— START Material provided —
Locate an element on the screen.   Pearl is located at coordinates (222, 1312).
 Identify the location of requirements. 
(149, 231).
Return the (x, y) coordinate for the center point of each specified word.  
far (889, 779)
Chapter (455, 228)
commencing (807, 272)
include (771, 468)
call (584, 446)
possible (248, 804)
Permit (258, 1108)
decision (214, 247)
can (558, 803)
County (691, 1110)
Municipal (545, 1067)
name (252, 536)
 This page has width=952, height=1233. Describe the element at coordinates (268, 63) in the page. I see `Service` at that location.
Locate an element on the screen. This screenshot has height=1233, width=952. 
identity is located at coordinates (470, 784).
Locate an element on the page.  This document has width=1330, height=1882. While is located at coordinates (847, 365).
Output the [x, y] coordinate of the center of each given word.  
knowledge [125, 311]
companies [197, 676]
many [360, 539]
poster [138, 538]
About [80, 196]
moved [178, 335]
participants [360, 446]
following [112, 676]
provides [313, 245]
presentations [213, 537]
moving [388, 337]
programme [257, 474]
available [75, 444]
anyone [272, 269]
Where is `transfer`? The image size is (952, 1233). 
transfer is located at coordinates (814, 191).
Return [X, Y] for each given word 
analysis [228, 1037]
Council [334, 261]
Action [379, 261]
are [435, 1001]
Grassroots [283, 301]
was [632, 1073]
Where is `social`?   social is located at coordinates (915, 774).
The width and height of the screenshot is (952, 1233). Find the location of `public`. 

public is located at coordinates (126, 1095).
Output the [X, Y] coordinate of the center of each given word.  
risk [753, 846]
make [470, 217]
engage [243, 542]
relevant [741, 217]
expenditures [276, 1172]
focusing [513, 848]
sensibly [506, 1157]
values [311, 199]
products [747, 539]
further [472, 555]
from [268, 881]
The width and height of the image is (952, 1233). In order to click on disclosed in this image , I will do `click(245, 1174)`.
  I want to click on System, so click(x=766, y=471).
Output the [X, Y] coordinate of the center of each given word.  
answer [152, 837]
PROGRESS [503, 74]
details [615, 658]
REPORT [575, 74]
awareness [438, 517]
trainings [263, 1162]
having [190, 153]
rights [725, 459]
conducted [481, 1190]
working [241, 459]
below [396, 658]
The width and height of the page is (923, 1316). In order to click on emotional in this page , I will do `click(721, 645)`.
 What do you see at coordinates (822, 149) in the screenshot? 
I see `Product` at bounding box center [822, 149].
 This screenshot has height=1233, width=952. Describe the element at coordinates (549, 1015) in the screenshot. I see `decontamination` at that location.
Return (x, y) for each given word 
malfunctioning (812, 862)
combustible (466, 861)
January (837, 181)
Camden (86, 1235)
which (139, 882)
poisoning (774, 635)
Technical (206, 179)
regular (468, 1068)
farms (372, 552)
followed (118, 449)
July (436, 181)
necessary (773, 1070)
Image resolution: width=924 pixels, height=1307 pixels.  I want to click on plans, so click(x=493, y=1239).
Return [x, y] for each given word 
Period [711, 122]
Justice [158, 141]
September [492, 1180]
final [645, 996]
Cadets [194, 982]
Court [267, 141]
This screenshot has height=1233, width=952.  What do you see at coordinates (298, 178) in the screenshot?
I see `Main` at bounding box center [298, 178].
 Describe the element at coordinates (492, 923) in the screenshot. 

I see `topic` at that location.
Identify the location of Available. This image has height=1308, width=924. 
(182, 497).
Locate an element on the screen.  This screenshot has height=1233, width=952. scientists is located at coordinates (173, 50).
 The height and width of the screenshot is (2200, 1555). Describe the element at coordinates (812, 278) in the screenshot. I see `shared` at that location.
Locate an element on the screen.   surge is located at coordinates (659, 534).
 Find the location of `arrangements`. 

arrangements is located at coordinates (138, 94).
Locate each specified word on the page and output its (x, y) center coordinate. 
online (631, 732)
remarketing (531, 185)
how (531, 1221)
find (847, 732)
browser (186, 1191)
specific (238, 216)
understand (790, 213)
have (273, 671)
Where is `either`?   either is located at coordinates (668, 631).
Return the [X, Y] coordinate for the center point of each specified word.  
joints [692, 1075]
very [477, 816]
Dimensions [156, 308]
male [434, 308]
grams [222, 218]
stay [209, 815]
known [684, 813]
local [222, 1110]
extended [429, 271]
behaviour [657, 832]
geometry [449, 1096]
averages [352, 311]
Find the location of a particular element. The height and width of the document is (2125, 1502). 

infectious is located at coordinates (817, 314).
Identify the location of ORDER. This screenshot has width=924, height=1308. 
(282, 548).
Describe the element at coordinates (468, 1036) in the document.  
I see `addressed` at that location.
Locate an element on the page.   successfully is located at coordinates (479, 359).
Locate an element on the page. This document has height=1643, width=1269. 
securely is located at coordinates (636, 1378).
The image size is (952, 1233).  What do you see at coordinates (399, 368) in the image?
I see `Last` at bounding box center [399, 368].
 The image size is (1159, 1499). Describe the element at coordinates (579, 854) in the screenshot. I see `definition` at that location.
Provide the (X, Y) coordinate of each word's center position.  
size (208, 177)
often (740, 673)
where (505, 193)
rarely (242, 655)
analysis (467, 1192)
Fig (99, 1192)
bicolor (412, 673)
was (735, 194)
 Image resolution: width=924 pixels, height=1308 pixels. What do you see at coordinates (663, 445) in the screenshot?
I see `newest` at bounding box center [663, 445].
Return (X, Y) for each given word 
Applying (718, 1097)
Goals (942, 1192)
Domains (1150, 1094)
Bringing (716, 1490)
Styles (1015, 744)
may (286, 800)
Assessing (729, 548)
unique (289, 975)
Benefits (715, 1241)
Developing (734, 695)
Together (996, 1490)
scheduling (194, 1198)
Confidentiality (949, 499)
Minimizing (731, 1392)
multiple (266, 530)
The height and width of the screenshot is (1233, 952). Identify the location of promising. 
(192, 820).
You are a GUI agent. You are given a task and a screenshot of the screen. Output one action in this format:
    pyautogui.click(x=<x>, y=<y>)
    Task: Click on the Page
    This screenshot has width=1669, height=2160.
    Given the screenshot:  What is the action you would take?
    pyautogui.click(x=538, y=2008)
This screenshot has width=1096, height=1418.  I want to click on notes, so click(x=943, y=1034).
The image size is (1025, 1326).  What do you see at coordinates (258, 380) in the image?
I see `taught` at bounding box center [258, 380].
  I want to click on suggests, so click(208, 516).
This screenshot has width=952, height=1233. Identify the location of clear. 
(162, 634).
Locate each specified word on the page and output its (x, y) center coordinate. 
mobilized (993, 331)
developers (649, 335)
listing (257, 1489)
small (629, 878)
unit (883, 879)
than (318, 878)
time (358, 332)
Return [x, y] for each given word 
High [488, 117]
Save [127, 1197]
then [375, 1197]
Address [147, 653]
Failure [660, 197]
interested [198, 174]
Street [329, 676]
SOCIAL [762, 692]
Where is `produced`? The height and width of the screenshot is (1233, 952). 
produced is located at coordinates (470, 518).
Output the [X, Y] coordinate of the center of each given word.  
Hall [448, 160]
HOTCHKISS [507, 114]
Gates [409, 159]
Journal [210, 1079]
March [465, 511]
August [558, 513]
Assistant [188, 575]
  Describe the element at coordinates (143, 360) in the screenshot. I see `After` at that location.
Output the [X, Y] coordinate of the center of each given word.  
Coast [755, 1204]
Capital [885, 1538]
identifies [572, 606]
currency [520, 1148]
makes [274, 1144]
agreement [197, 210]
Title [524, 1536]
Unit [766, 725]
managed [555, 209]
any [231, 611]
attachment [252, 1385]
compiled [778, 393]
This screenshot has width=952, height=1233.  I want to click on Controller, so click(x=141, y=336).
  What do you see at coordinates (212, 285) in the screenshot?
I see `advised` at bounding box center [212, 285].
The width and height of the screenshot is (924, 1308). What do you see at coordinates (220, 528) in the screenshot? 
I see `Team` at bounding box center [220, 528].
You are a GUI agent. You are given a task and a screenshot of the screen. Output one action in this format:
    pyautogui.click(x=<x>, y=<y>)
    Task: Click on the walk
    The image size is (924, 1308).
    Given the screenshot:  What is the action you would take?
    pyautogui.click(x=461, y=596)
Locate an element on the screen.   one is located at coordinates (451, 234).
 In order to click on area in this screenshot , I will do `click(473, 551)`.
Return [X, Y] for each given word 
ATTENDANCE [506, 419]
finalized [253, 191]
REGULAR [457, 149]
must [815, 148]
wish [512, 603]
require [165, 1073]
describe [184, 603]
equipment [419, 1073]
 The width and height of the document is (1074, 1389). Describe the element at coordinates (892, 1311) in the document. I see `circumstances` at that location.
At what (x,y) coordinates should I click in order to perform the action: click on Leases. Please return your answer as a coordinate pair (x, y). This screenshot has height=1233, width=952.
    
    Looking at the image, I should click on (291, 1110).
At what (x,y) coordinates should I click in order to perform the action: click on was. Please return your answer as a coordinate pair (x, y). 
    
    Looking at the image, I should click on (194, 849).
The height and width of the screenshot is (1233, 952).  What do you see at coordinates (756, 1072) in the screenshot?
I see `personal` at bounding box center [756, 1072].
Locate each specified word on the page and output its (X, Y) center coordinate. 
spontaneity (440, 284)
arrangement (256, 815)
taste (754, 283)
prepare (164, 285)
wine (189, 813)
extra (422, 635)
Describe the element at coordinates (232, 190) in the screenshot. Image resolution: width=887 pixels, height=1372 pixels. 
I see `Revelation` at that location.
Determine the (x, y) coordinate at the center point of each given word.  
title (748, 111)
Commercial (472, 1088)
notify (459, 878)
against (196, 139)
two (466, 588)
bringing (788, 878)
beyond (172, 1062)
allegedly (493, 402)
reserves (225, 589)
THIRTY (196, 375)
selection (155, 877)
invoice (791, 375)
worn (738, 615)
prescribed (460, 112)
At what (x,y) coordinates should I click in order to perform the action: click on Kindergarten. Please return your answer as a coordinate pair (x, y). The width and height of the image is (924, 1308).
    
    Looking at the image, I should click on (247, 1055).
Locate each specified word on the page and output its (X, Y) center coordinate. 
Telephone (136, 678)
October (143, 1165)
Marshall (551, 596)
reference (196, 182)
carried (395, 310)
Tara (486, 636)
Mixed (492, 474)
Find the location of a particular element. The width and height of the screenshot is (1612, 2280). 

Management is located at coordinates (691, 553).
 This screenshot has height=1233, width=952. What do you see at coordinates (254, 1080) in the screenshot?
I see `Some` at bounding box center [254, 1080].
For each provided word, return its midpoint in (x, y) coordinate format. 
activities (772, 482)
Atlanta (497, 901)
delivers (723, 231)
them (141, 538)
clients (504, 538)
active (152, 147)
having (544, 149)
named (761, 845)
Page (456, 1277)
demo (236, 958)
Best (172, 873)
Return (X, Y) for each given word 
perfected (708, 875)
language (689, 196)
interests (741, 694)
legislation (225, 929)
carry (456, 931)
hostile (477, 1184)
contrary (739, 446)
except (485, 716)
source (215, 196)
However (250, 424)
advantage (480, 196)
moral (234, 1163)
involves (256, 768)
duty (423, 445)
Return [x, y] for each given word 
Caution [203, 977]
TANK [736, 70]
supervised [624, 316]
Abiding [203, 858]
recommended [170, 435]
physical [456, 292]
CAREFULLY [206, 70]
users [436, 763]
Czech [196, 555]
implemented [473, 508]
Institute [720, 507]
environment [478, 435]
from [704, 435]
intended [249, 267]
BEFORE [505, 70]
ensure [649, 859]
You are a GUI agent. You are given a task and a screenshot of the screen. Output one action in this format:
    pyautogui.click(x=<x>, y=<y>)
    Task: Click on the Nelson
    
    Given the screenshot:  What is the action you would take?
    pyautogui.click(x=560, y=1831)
— END Material provided —
### Stated goal
Rewrite the items from the line with "extended [429, 271]" up to and including the line with "Goals (942, 1192)", substituting "page" for each "document" and leaving everything else unchanged.

### Task answer
extended [429, 271]
behaviour [657, 832]
geometry [449, 1096]
averages [352, 311]
Find the location of a particular element. The height and width of the page is (2125, 1502). 

infectious is located at coordinates (817, 314).
Identify the location of ORDER. This screenshot has width=924, height=1308. 
(282, 548).
Describe the element at coordinates (468, 1036) in the page.  
I see `addressed` at that location.
Locate an element on the page.   successfully is located at coordinates (479, 359).
Locate an element on the page. This page has height=1643, width=1269. 
securely is located at coordinates (636, 1378).
The image size is (952, 1233).  What do you see at coordinates (399, 368) in the image?
I see `Last` at bounding box center [399, 368].
 The image size is (1159, 1499). Describe the element at coordinates (579, 854) in the screenshot. I see `definition` at that location.
Provide the (X, Y) coordinate of each word's center position.  
size (208, 177)
often (740, 673)
where (505, 193)
rarely (242, 655)
analysis (467, 1192)
Fig (99, 1192)
bicolor (412, 673)
was (735, 194)
 Image resolution: width=924 pixels, height=1308 pixels. What do you see at coordinates (663, 445) in the screenshot?
I see `newest` at bounding box center [663, 445].
Return (X, Y) for each given word 
Applying (718, 1097)
Goals (942, 1192)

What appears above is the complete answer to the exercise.